3.2.4 Regionaal beleid

Regionale woonagenda Achterhoek 2023-2030

Op 16 februari 2023 heeft de gemeenteraad van Oude IJsselstreek de Regionale woonagenda Achterhoek 2023-2030 ('Goed wonen in een vitale regio') vastgesteld als opvolger van de Regionale woonagenda 2015-2025. De directe aanleiding hiervoor zijn de veranderingen op de woningmarkt, in woonbehoeftes en de wens om wonen meer dan voorheen te bezien als een integrale gebiedsopgave. De vorige regionale woonagenda (2015) ging uit van een krimpscenario. De bevolking in de Achterhoek neemt inmiddels toe en ook de woonbehoeftes veranderen. Er komen meer ouderen, kleine huishoudens en starters vinden moeilijk een plek op de woningmarkt. Alle reden om het bestaande beleid op wonen te actualiseren en doelstellingen aan te passen.

────────────────────────────────────────

> **Opdrachten**:
• 1. Bewerk graag de tekst over de woonagenda: geef alles van "3.2.4 Regionaal beleid" tot en met "aan te passen." opnieuw, met "gemeenteraad" vervangen door "raad".
• 2. Noem alle verschillende jaartallen die in de tekst over de woonagenda voorkomen.

> **Getoonde gegevens**:

────────────────────────────────────────

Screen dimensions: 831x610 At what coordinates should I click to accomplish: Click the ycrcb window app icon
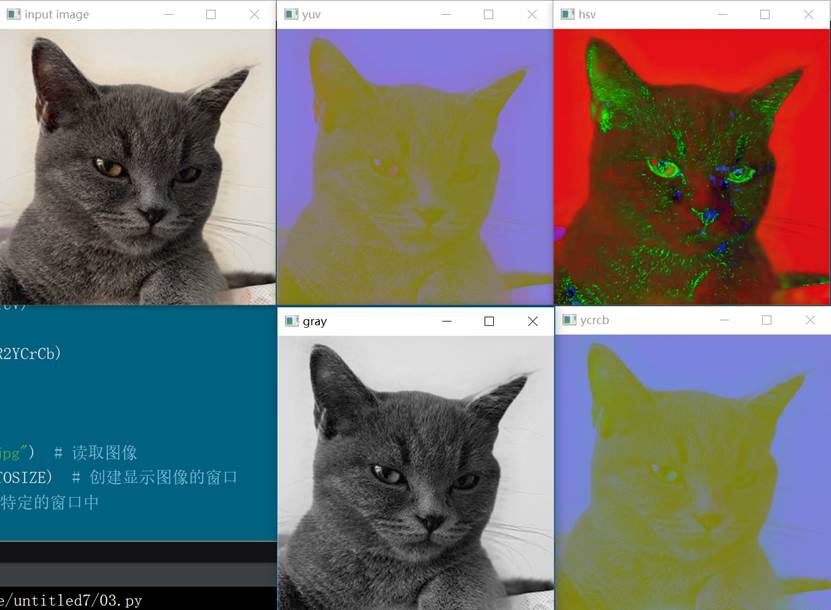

────────────────────────────────────────

> **Uitwerkingen**:
• 1.
3.2.4 Regionaal beleid

Regionale woonagenda Achterhoek 2023-2030

Op 16 februari 2023 heeft de raad van Oude IJsselstreek de Regionale woonagenda Achterhoek 2023-2030 ('Goed wonen in een vitale regio') vastgesteld als opvolger van de Regionale woonagenda 2015-2025. De directe aanleiding hiervoor zijn de veranderingen op de woningmarkt, in woonbehoeftes en de wens om wonen meer dan voorheen te bezien als een integrale gebiedsopgave. De vorige regionale woonagenda (2015) ging uit van een krimpscenario. De bevolking in de Achterhoek neemt inmiddels toe en ook de woonbehoeftes veranderen. Er komen meer ouderen, kleine huishoudens en starters vinden moeilijk een plek op de woningmarkt. Alle reden om het bestaande beleid op wonen te actualiseren en doelstellingen aan te passen.

• 2. 2015, 2023, 2025, 2030